The Comptroller’s Office reported that in the last four years they have recovered more than 20 billion pesos and that they exist more than 4,000 fiscal responsibility processes for an additional 23 billion pesos.
Jonathan Malagón, president of Asobancaria Photo:Anif
Jonathan Malagón, president of Asobancaria, winner of the ANIF Banco de la República survey, launched one of the most forceful interventions of the seminar when he warned that a good part of the recent economic decisions have generated what he called “cobra effects”: well-intentioned policies that end up producing the opposite result. As an example he cited the minimum wage increasewhich in his opinion put pressure on inflation and interest rates; the artificial reduction of the usury ratewhich would have removed thousands of people from formal credit; and the changes in Mi Casa Yawhich hit social housing. He also warned about the fiscal front and maintained that Colombia began to pay Financing rates typical of economies with higher riskwhich today makes public debt more expensive and limits growth.
Faced with this panorama, Malagón proposed that the solution does not involve more taxes or greater state intervention, but rather through regain confidence, investment and macroeconomic discipline.
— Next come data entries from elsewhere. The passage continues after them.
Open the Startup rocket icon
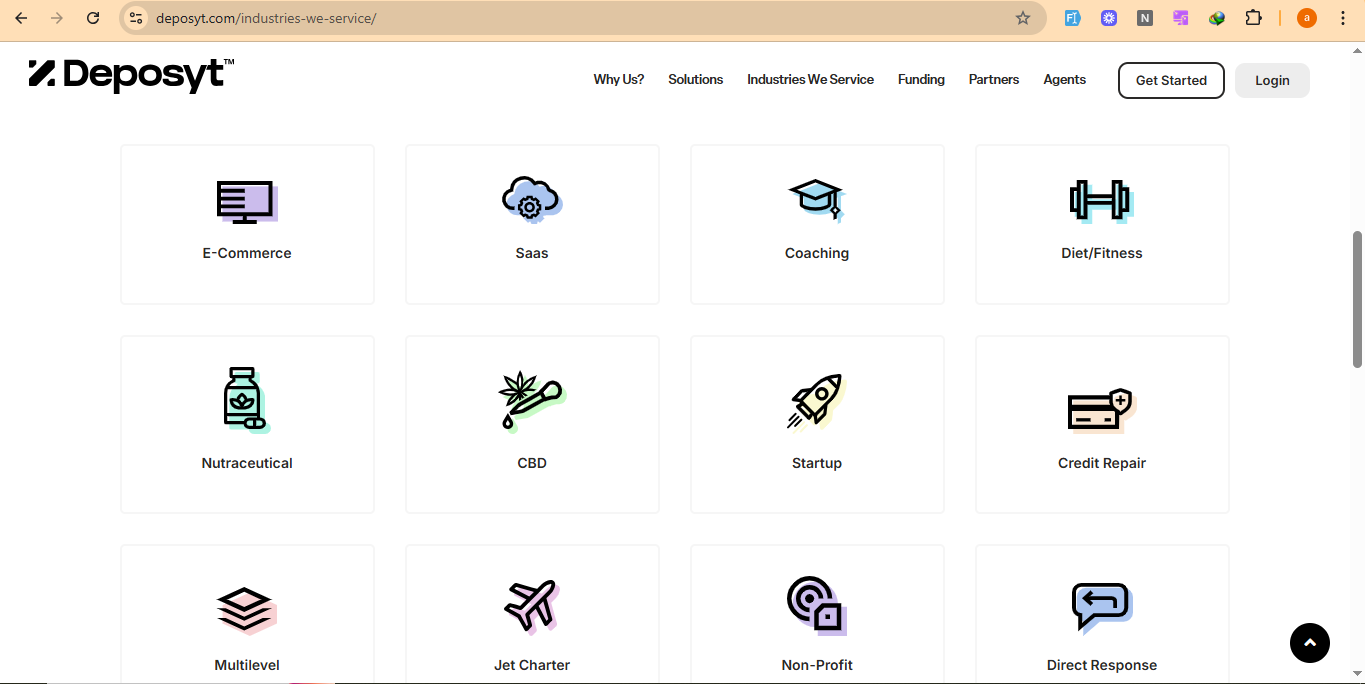Viewport: 1365px width, 684px height. click(816, 401)
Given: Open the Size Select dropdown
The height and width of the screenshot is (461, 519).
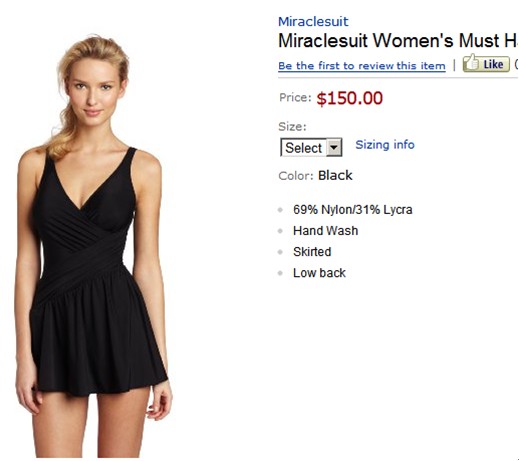Looking at the screenshot, I should (x=311, y=147).
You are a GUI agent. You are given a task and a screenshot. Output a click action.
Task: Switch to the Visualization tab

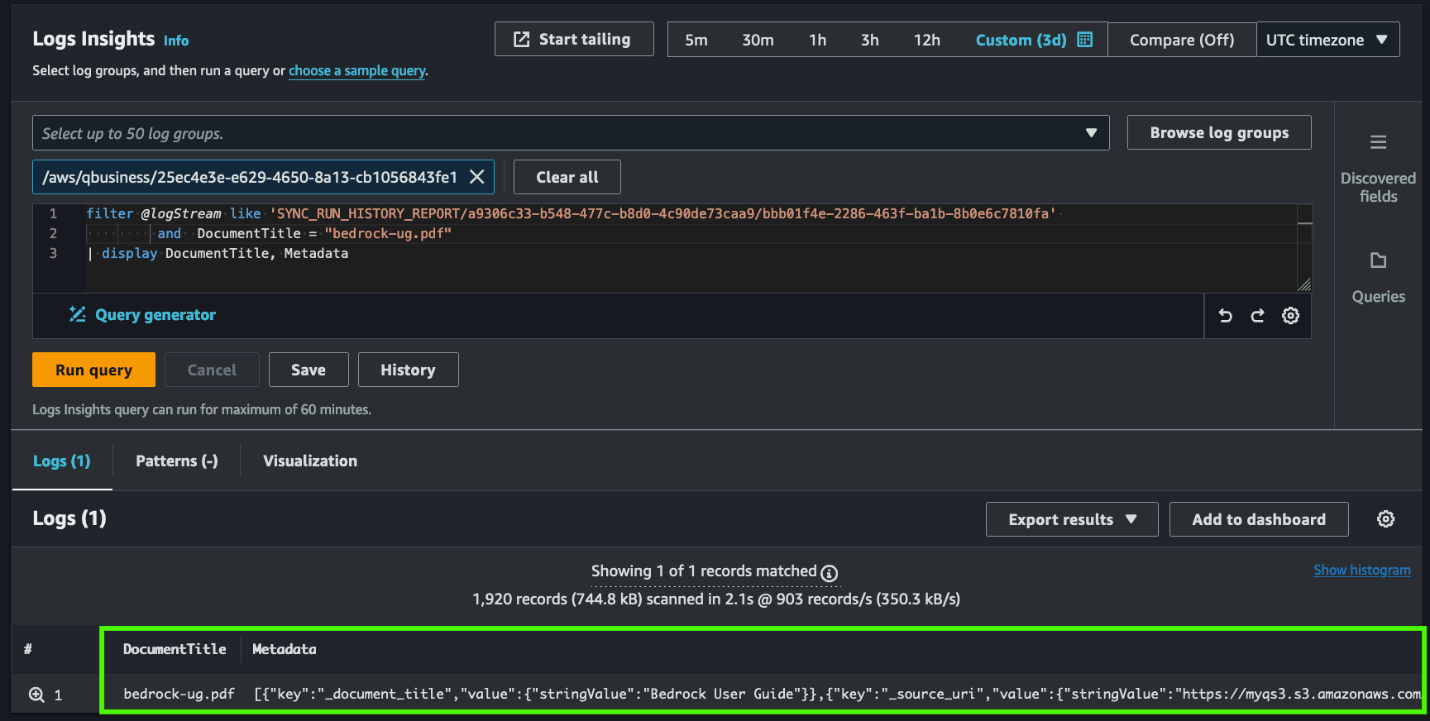[x=310, y=461]
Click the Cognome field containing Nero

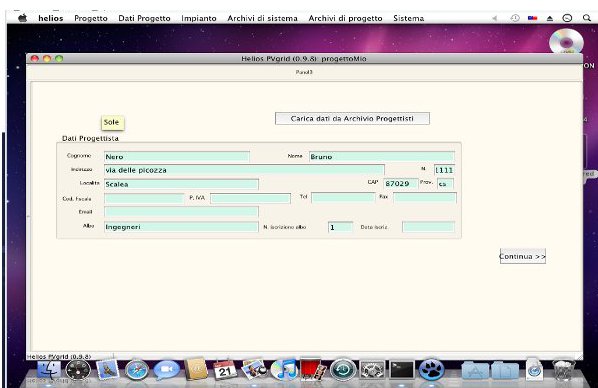(x=177, y=156)
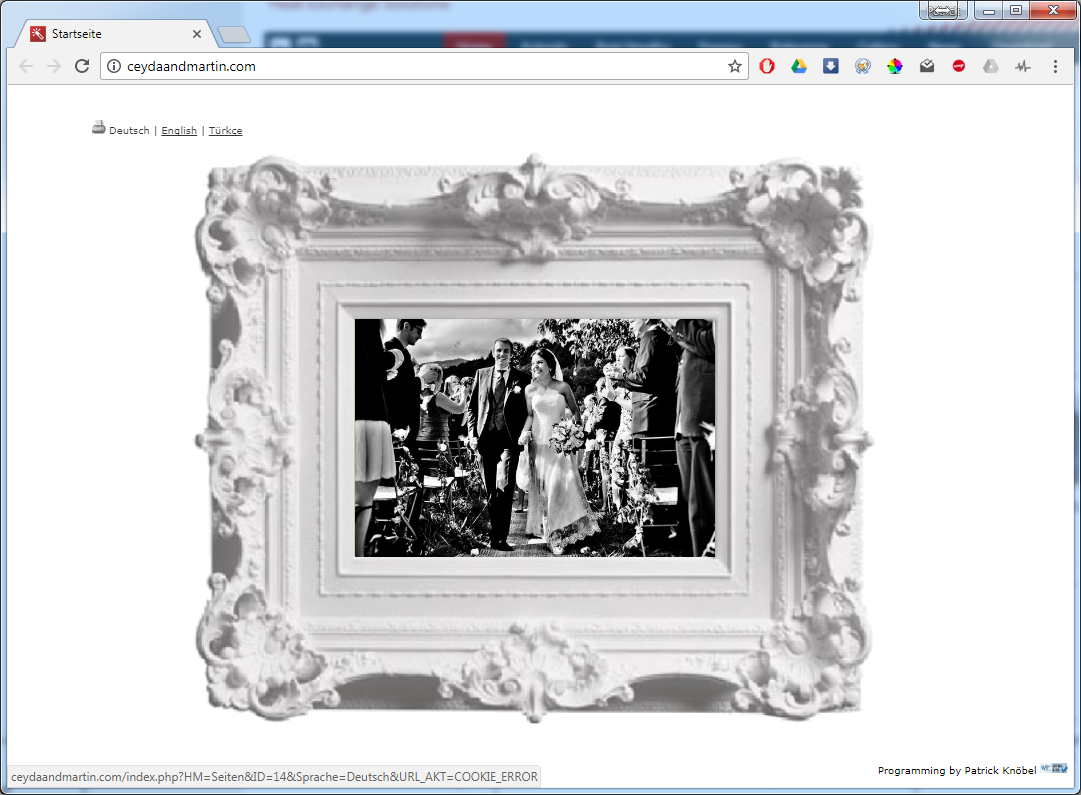Bookmark this page with the star
Image resolution: width=1081 pixels, height=795 pixels.
click(735, 66)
He defended the respect for the tax rulethe legal stability and the institutional strengthening of the Bank of the Republic and the courts as key counterweights.
He also asked reactivate employment-intensive sectors such as housing and infrastructure, unlock productive credit and create conditions for the country to grow again at close to 4 percent annually. According to him, only with an economy expanding above its potential will Colombia be able to increase revenue, reduce poverty and close the deficit without sacrificing competitiveness.